Keyword search on "agent": report each line of the records that contains it.

------ Data

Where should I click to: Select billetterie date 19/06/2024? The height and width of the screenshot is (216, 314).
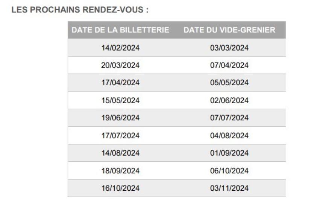[120, 118]
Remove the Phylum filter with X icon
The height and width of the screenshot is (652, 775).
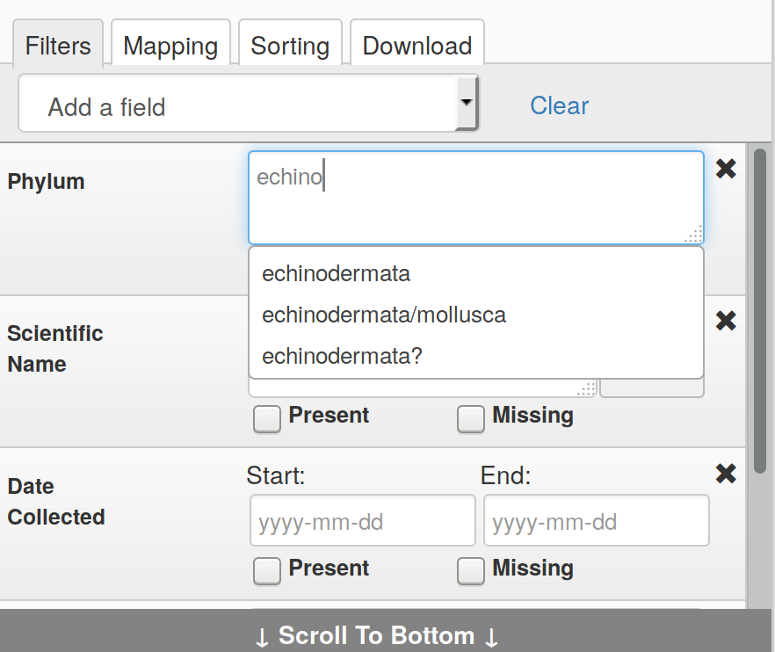tap(726, 169)
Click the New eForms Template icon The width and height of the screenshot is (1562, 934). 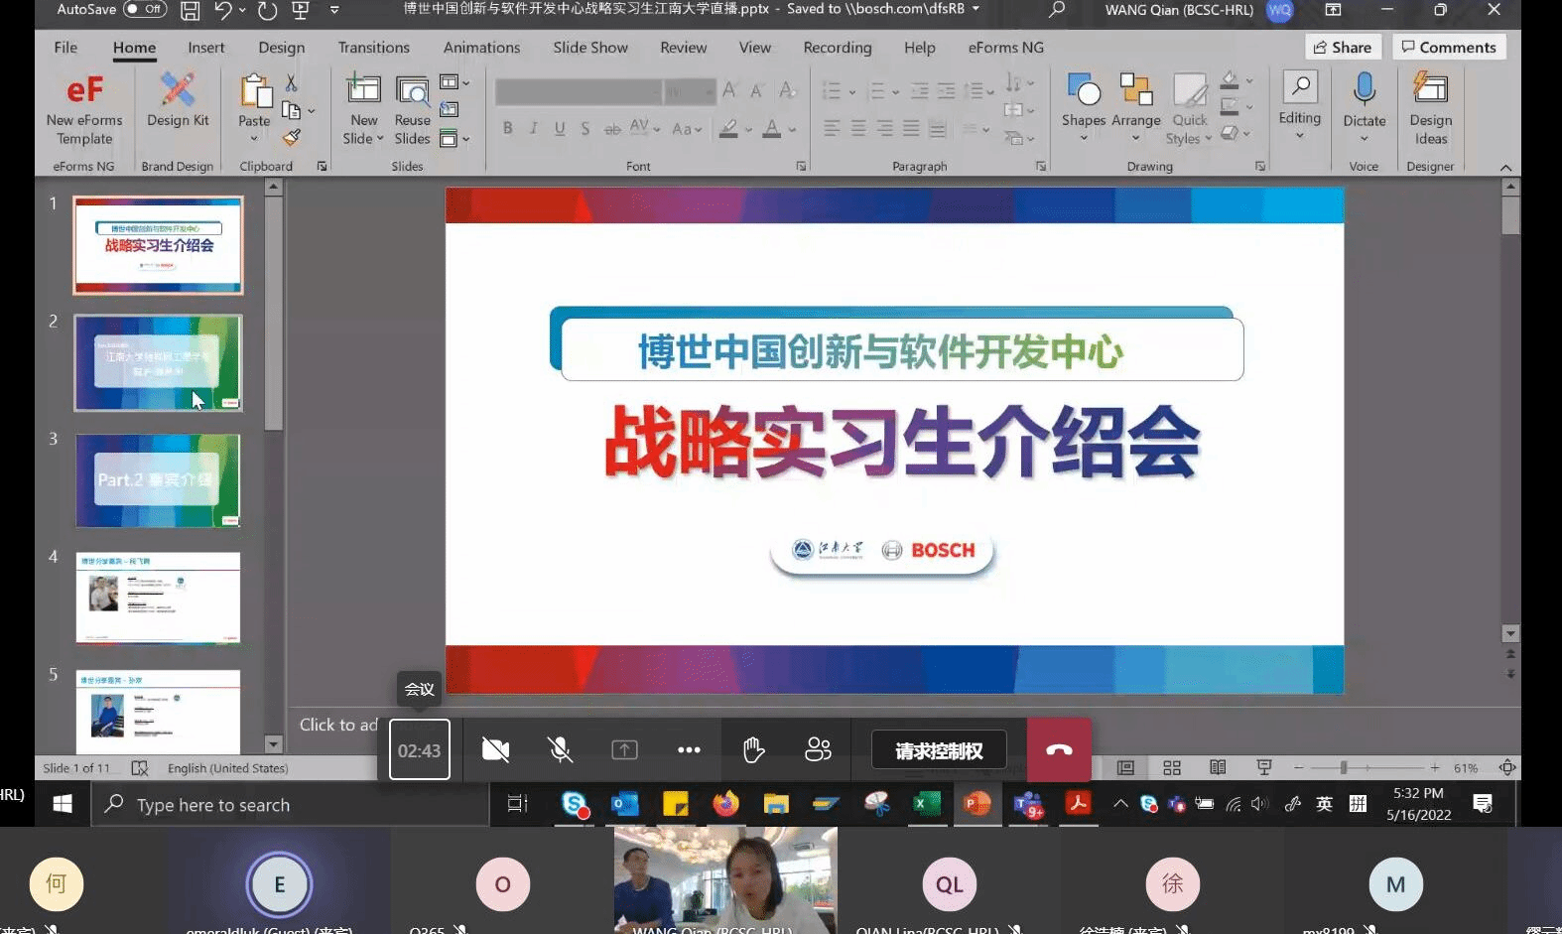tap(84, 101)
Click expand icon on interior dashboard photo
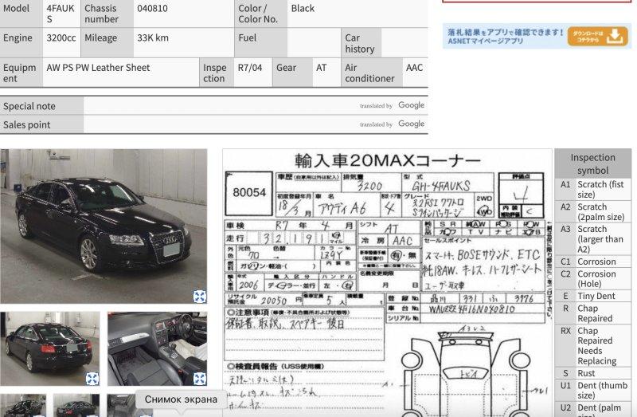Screen dimensions: 637x417 200,379
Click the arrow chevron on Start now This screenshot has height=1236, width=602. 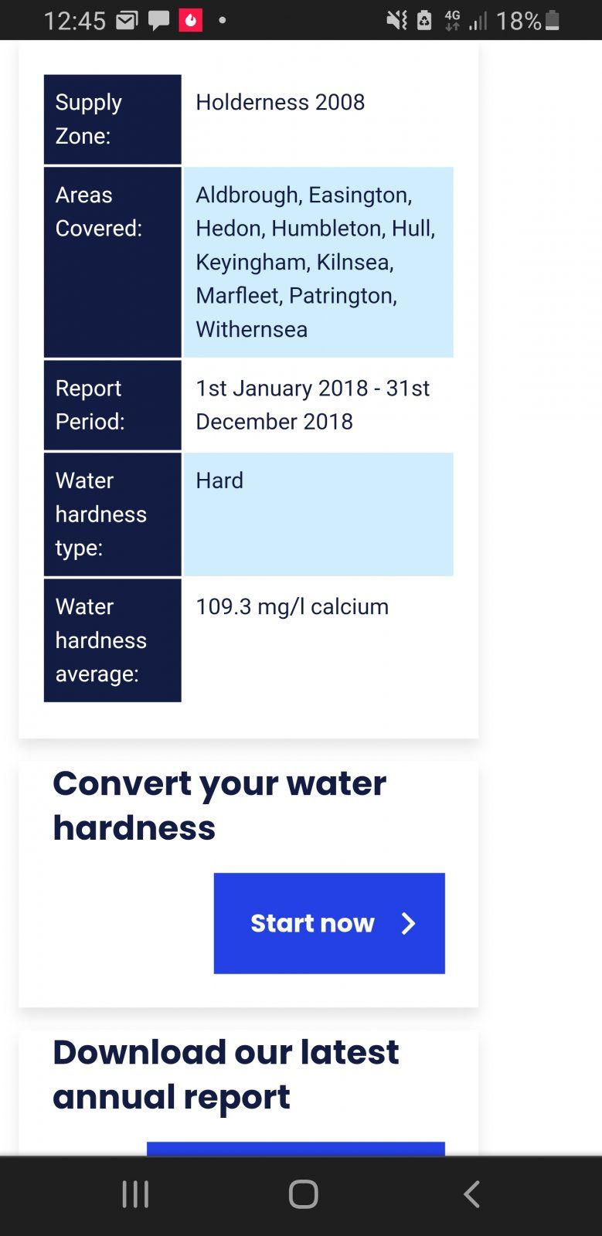408,923
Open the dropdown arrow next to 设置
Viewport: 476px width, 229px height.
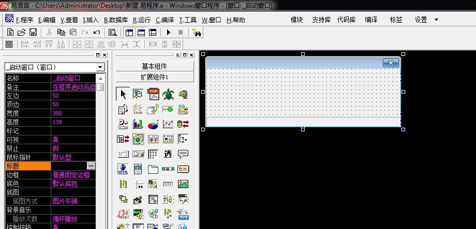(436, 20)
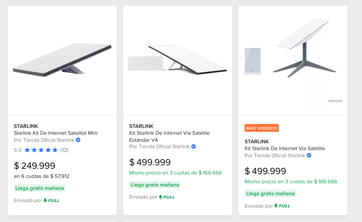Click verified badge on Starlink Mini seller
The width and height of the screenshot is (362, 222).
[78, 140]
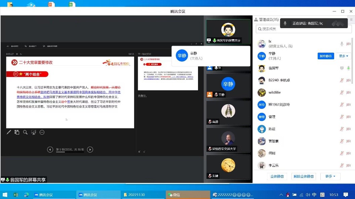Click the black-out slideshow screen icon

[34, 132]
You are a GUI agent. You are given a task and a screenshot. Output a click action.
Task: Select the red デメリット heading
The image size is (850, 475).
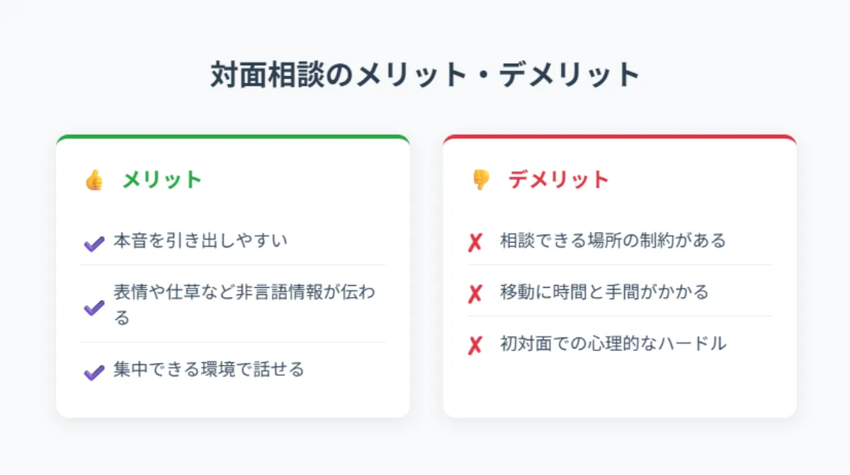coord(558,180)
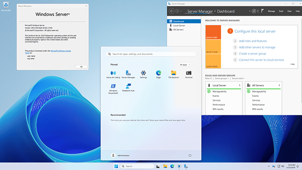Open Recycle Bin on the desktop
Image resolution: width=302 pixels, height=170 pixels.
(x=6, y=5)
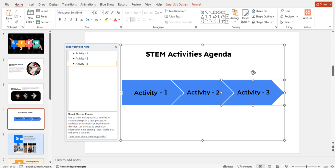
Task: Click the Format Painter brush icon
Action: pos(16,21)
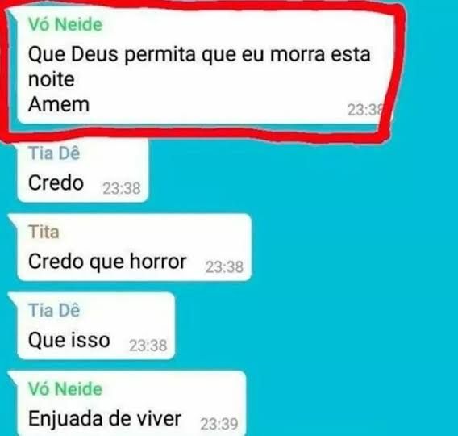Click the word "noite" in the first message
Viewport: 458px width, 436px height.
(52, 79)
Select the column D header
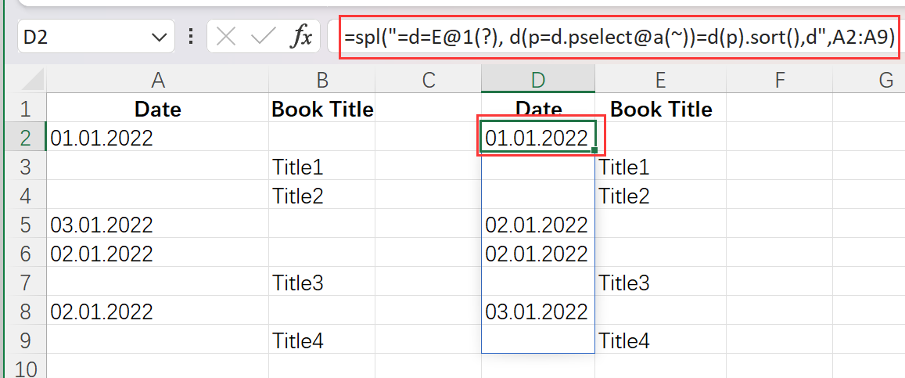Viewport: 905px width, 378px height. tap(537, 80)
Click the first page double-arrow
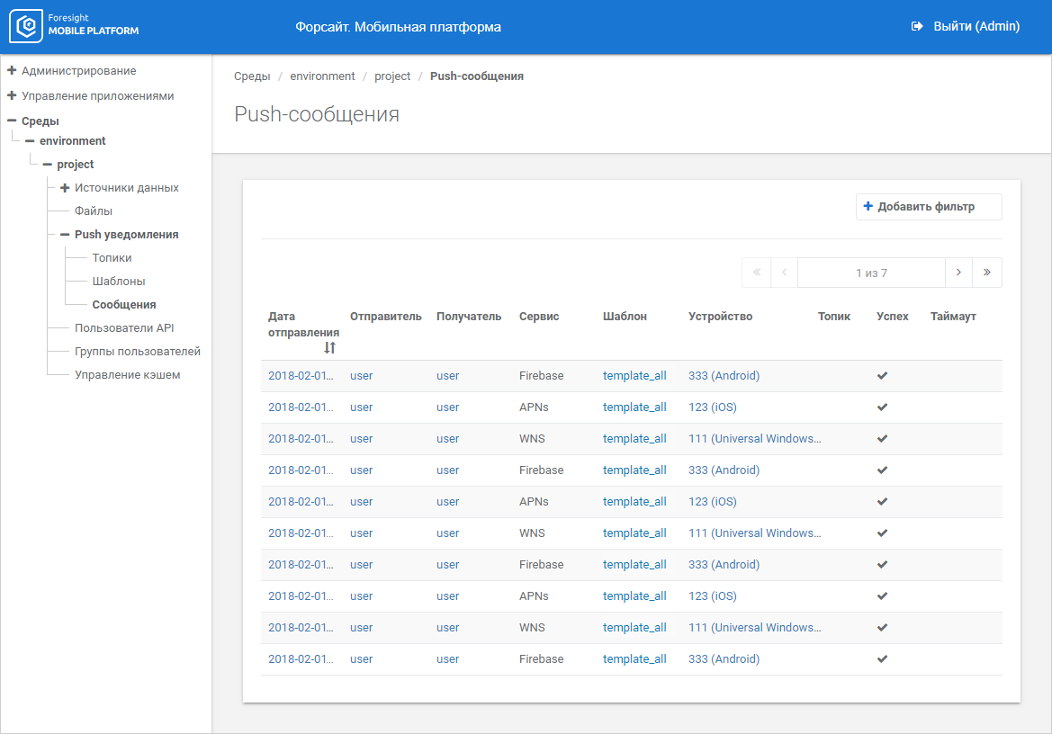The image size is (1052, 734). (756, 273)
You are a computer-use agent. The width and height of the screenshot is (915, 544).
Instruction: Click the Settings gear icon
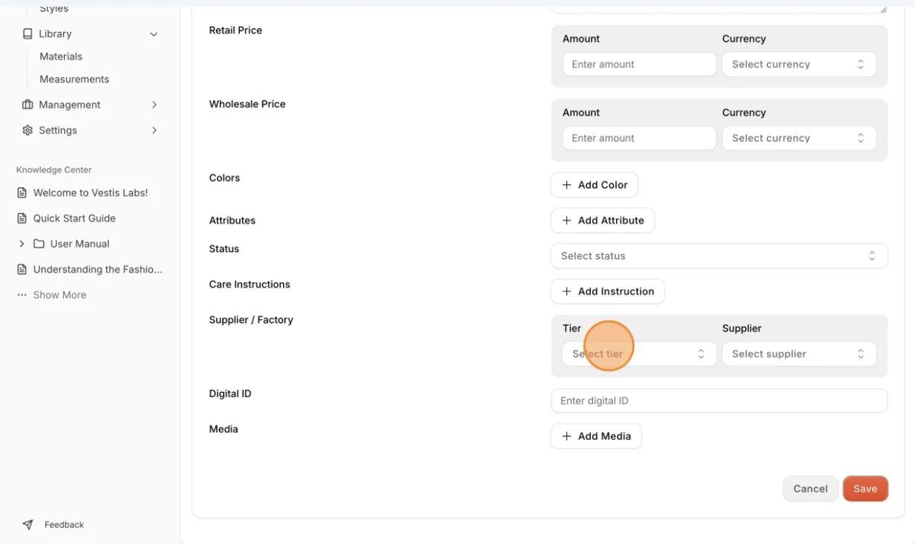[x=28, y=130]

------------

*Completed task:*
You are a GUI agent. You are given a task and a screenshot. Output a click action.
You are a computer-use agent. The width and height of the screenshot is (915, 544).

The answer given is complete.